Derzis, who lives in Alabama, says she bought the clinic in 2010, after the death of her friend, celebrated abortion-rights activist Susan Hill, a one-time president of the National Women’s Health Organization, who died that year,
The clinic had been established in 1996, at a time when abortion facilities across the nation were often being attacked.
Between 1993 and 2009, four abortion providers were targeted and killed, including David Gunn, who was shot dead outside his clinic in Pensacola, Florida.
The attacks forced places such as the Pink House to adopt more stringent security. In Sioux Falls, South Dakota, another state with a lone abortion provider that has now been closed, there was a time when at least one of the doctors who flew in from out of state to carry out the abortions – no physician in South Dakota would do so – wore body armour.
After a Planned Parenthood Clinic in Colorado Springs, Colorado, was attacked in 2015 resulting in the death of three people, an article in Vox that noted a total of 10 people had been murdered by anti-abortion extremists. It added that since 1977, there had also been 17 attempted murders, 42 bombings and 186 arsons.
Over the years, the Pink House has received plenty of threats. This week, as the countdown has begun, staff and patients are reported to have felt anxious.

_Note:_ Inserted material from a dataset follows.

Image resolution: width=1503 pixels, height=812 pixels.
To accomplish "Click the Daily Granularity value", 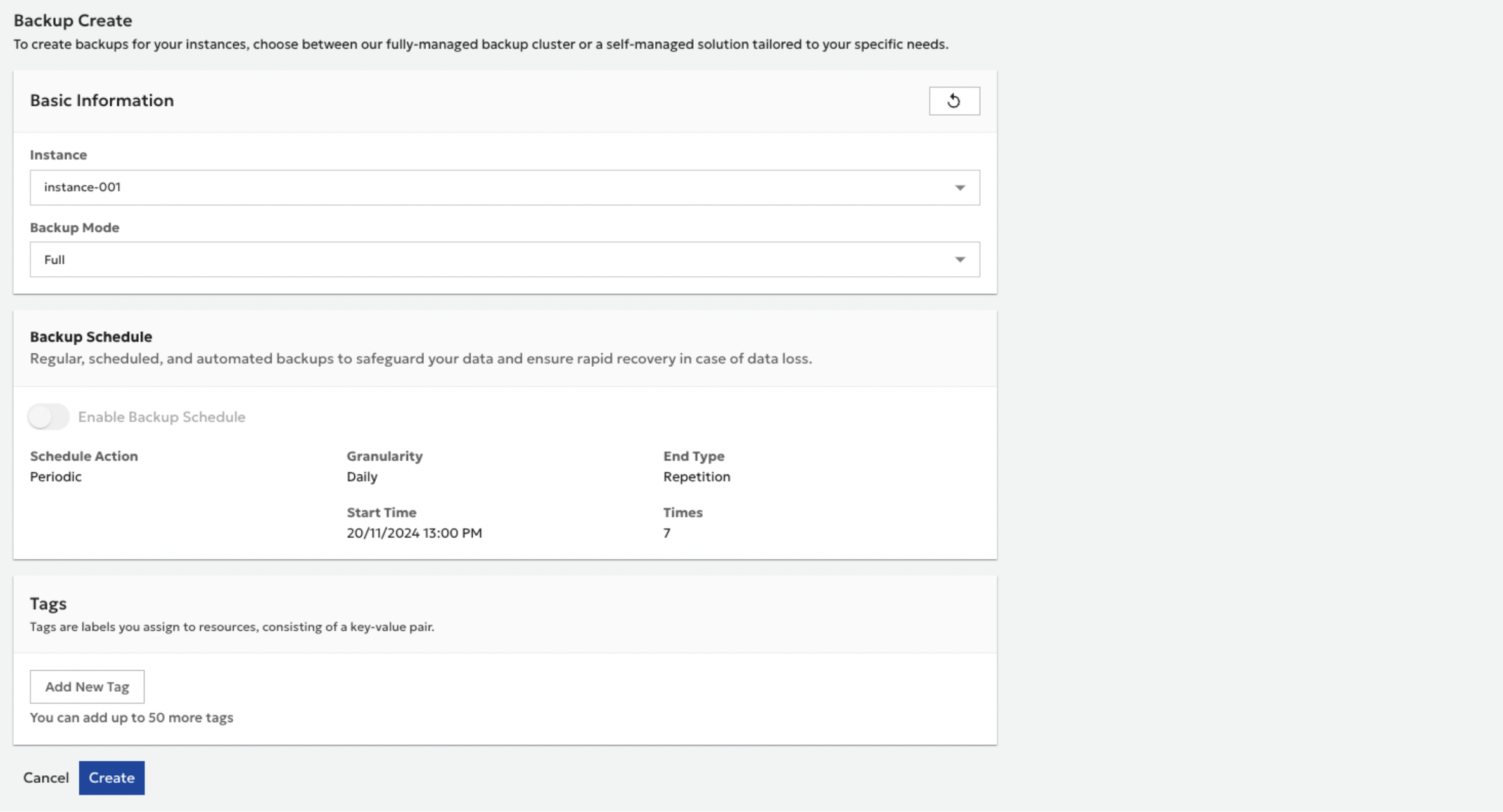I will (x=362, y=476).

For much of the last year, and particularly after Texas imposed a near-total ban on abortion, she has been trying to help women in Mississippi – as well as in Virginia, South Carolina and Georgia where she also owns clinics – and plan for the post-Roe battleground.
So while the team in Jackson is working to help as many women as possible in this final week – she estimates they can assist a couple of hundred women – she is also preparing to open a new clinic in Los Cruces, New Mexico, around 1,000 miles away.
Many of the staff, including its medical director, Shannon Brewer, are planning to make the move to New Mexico, says Derzis.
She says there is a sadness that the staff will have to leave their homes in Jackson, and “Now the women in Mississippi are going to have a tough time to get an abortion.”
She says across a vast swathe of the nation, “hundreds of thousands of women” are going to travel last distances or else rely on abortion medication sent through the mail. Many states have said they will also seek to prosecute people sending such medications through the post.
“That’s what the United States of America now looks like for the women that reside in those states,” she says. “That’s what we have come to.”
Derzis says she is trying to hire additional doctors for the last week, the clinic remains open, and have “two or three doctors” working at a time.
She says she believes the clinic will be able to help several hundred women before the Pink House finally closes its doors.
She adds: “As many who want to come, we will be able to see them.”